(Beginning of Available data)

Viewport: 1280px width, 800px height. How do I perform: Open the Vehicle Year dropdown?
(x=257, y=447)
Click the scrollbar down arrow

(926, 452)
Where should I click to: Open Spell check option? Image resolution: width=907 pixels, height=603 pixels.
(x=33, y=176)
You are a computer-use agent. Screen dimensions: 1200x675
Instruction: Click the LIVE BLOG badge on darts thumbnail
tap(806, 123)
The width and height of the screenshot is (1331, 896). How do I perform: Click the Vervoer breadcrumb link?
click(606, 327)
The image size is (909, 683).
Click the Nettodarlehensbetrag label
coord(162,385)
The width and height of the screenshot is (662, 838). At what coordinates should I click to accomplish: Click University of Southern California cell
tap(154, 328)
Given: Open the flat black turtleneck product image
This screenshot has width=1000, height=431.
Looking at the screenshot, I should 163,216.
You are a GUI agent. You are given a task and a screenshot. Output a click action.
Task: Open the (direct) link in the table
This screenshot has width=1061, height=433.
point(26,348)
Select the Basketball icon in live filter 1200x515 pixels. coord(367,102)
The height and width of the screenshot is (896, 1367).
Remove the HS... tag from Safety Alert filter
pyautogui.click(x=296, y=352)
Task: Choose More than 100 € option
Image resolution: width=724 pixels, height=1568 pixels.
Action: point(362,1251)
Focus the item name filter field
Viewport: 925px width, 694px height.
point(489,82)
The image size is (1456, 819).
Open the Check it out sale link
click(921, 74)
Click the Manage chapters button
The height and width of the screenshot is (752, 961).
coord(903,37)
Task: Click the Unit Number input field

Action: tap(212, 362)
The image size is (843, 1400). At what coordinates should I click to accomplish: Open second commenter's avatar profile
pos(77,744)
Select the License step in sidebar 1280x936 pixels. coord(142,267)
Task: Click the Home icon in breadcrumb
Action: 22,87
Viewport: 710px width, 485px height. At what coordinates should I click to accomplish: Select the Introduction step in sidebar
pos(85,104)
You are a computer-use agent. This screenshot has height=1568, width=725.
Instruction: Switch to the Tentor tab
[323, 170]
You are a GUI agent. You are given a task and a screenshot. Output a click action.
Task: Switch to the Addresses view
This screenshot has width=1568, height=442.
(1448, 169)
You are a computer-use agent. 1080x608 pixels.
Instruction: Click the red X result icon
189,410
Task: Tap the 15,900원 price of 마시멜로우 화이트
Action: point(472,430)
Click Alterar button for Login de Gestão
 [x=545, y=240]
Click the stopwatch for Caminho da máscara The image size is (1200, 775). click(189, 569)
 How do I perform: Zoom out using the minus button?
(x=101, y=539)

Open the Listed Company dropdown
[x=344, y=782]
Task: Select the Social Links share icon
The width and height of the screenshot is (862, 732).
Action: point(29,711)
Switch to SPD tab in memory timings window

(End of Available data)

▶ **What you need to do**: Exactly as written, give the line containing "You are a computer-use agent. 1080x608" and all remaining lines of the records.

▶ **Written answer**:
You are a computer-use agent. 1080x608 pixels.
Instruction: Click the red X result icon
189,410
Task: Tap the 15,900원 price of 마시멜로우 화이트
Action: point(472,430)
Click Alterar button for Login de Gestão
 [x=545, y=240]
Click the stopwatch for Caminho da máscara The image size is (1200, 775). click(189, 569)
 How do I perform: Zoom out using the minus button?
(x=101, y=539)

Open the Listed Company dropdown
[x=344, y=782]
Task: Select the Social Links share icon
The width and height of the screenshot is (862, 732).
Action: point(29,711)
Switch to SPD tab in memory timings window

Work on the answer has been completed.